— A block of data —
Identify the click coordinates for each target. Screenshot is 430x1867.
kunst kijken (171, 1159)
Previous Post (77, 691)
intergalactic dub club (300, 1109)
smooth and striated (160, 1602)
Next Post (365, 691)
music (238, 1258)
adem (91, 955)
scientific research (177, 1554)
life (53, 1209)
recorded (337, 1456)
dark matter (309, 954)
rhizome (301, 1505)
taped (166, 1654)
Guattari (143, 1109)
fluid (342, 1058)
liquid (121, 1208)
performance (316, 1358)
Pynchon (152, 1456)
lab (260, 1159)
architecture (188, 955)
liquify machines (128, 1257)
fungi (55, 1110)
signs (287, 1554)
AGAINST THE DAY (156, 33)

— To be done —
Retype the lines starting at the one containing "performance (316, 1358)" and ending at the last line of the block.

— Response to the exercise —
performance (316, 1358)
Pynchon (152, 1456)
lab (260, 1159)
architecture (188, 955)
liquify machines (128, 1257)
fungi (55, 1110)
signs (287, 1554)
AGAINST THE DAY (156, 33)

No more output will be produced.